Por ello, no puede calificarse como agresión una acción dirigida no contra un Estado democrático ni contra un presidente legítimamente electo, sino contra una estructura criminal de poder ilegítima. La diferencia es jurídica, no política. Resulta impensable aplicar un razonamiento similar respecto de un Estado democrático funcional, donde existen mecanismos internos efectivos, control judicial independiente y vías reales de restablecimiento de derechos.
En este contexto, la captura, extracción y enjuiciamiento de quien ejerció el poder de manera bárbara no constituyen una ruptura del orden jurídico internacional, sino la consecuencia de su estancamiento previo. Cuando un sistema no responde, otros mecanismos emergen. Que un tirano haya sido finalmente depuesto y sometido a un proceso judicial no es una celebración de la fuerza, sino la constatación del fracaso previo del derecho internacional para actuar a tiempo.

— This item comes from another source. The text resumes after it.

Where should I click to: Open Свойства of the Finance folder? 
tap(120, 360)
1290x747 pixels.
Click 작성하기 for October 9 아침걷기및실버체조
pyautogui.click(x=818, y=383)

El verdadero desafío no es justificar ex post una acción extraterritorial, sino repensar un derecho internacional que, atrapado entre el veto, la falta de coerción y la lentitud institucional, sigue llegando tarde frente a las violaciones más graves. Mientras no exista una capacidad real de garantizar derechos de forma inmediata, el sistema seguirá enfrentando crisis que no puede prevenir y acciones que apenas alcanza a juzgar.
Es importante señalar que la captura de Nicolás Maduro fue ejecutada por fuerzas del orden de los Estados Unidos en cumplimiento de una orden judicial, con base en un indictment vigente desde 2021, y no como resultado de una operación clandestina de organismos de inteligencia. Desde la perspectiva de la acción extraterritorial, la captura se legaliza en la jurisdicción interna estadounidense no en su condición de jefe de Estado, sino como jefe de una estructura criminal transnacional, que es el criterio determinante en el derecho penal federal.
El Departamento de Justicia de los Estados Unidos acusa a Nicolás Maduro como líder del denominado Cartel de los Soles, en alianza con organizaciones armadas y criminales como las Farc, el ELN, el Cartel de Sinaloa, Los Zetas y el Tren de Aragua, por cargos de narcotráfico, conspiración, tráfico internacional de armas y decomiso integral de bienes, conforme al derecho penal federal.
Es importante conocer que en el sistema penal federal estadounidense, la legalidad de la captura se sustenta en un criterio objetivo: la existencia de un indictment válido y la presencia física del acusado ante la corte. La forma de traslado o aprehensión resulta jurídicamente irrelevante para efectos de competencia, conforme a la doctrina establecida por la Corte Suprema en Ker v. Illinois de 1886 y reiterada en Frisbie v. Collins.
De esta doctrina se desprende que la ausencia de extradición, consentimiento estatal o cooperación judicial no invalida el proceso penal, pues el control judicial recae sobre los cargos, la prueba y las garantías procesales, y no sobre el método de aprehensión. Recordemos que Collins fue secuestrado de Chicago por oficiales de Michigan y llevado a Michigan para ser juzgado por asesinato, pero la Corte Suprema ratificó su condena, diciendo que su presencia en la corte era suficiente para que el tribunal actuara, independientemente del método de su captura.
Lo anterior no implica la negación de derechos fundamentales. Nicolás Maduro, como cualquier acusado en un proceso penal federal, goza del derecho al debido proceso, a la presunción de inocencia, a la defensa técnica, al contradictorio y la prueba, a un juicio público e imparcial, y a la revisión judicial de las decisiones, conforme a la Constitución de los Estados Unidos y a las Federal Rules of Criminal Procedure.